The two big jumps, one in the early 1970s and the other in the late 1990s, are striking, aren't they? Here's Prof. Hopkins:

igure 3a shows the total number of tenured and untenured women faculty in all six departments in the School of Science from 1963 (when there was a single woman faculty member) through 2005 (when there were 36 women faculty). The curve rises steeply twice: once between 1972-1976 and once between 1997-2000. These rises do not reflect contemporaneous increases in the size of the faculty during those periods. The number of male faculty at several relevant years is shown in the numbers at the top of the graph. The number of male faculty actually decreased (from 259 to 229) during the rise in female faculty between1997-2000, due to an early retirement program. As of 2006, there were 36 female faculty and 240 male faculty in the School of Science at MIT.

I deduce that the first sharp rise in the number of women faculty in Science, beginning in 1972, is the result of pressures associated with the Civil Rights Act and affirmative action regulations.
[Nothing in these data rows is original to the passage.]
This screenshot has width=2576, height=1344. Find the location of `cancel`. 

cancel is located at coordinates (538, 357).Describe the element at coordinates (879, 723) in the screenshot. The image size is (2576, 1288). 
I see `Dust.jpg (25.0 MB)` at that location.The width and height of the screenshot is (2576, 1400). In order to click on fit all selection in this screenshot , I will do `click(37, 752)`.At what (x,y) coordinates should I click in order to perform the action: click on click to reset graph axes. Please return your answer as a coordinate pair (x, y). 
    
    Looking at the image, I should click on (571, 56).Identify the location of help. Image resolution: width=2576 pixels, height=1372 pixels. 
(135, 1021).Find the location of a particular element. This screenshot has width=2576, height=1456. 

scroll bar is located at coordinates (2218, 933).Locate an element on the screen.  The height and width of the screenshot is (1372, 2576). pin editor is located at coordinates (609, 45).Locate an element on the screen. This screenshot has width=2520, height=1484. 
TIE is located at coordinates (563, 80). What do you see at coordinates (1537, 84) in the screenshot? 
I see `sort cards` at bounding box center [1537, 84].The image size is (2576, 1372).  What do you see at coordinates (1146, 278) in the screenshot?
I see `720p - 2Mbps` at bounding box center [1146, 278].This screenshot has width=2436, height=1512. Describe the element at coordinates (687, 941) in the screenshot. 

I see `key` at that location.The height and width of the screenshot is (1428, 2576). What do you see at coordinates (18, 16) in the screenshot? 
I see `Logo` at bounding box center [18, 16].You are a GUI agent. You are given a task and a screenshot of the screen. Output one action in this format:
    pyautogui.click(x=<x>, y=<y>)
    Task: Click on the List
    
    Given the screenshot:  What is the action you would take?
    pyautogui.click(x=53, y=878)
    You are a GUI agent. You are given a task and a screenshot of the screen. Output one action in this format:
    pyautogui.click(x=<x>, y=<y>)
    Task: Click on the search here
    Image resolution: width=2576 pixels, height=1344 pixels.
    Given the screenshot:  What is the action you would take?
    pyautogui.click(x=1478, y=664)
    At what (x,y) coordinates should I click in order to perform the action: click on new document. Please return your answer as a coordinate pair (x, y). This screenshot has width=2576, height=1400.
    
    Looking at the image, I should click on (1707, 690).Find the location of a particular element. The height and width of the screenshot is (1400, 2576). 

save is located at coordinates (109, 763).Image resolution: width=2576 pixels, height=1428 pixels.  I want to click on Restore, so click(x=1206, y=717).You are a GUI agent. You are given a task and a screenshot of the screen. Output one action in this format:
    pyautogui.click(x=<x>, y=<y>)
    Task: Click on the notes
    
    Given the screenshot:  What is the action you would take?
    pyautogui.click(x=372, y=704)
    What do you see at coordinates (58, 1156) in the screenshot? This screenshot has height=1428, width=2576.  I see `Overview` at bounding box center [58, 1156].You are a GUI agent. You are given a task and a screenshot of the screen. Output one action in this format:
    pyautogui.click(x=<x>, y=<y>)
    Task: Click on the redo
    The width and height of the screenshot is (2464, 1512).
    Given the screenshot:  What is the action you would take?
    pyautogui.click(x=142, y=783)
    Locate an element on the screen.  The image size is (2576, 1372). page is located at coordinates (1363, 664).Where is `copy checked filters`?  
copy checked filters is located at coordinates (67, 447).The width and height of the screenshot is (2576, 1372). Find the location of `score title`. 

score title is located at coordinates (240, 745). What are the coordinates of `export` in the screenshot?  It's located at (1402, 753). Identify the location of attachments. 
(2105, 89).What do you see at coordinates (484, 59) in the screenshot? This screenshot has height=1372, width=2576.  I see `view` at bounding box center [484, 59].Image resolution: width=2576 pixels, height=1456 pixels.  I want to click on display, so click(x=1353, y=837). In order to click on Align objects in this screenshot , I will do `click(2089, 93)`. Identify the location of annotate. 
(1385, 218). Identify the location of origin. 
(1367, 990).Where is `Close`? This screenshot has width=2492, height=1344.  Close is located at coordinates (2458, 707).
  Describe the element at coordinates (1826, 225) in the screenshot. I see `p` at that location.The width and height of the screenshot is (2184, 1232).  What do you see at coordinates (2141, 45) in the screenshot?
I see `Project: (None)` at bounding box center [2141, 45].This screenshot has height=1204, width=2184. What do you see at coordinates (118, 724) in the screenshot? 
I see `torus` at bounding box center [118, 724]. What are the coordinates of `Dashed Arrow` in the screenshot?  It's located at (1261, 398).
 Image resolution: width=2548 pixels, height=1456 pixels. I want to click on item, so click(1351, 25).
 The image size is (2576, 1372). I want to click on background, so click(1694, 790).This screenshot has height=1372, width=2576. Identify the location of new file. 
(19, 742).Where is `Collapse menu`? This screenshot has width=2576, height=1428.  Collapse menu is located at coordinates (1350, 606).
In particular, in 1971 Secretary of Labor George Schultz ordered compliance reviews of hiring policies of women in universities. All institutions receiving federal funding were required to have such plans in effect as of that year. In addition, a group of women faculty and staff worked to persuade MIT to hire more women faculty at this time (M. Potter, personal communication). The second sharp rise, between 1997-2000, directly resulted from Dean Birgeneau’s response to the 1996 Report on Women Faculty.


  1. Wavefunction said...

    Worth noting that Schultz taught at MIT before become Secretary of Labor.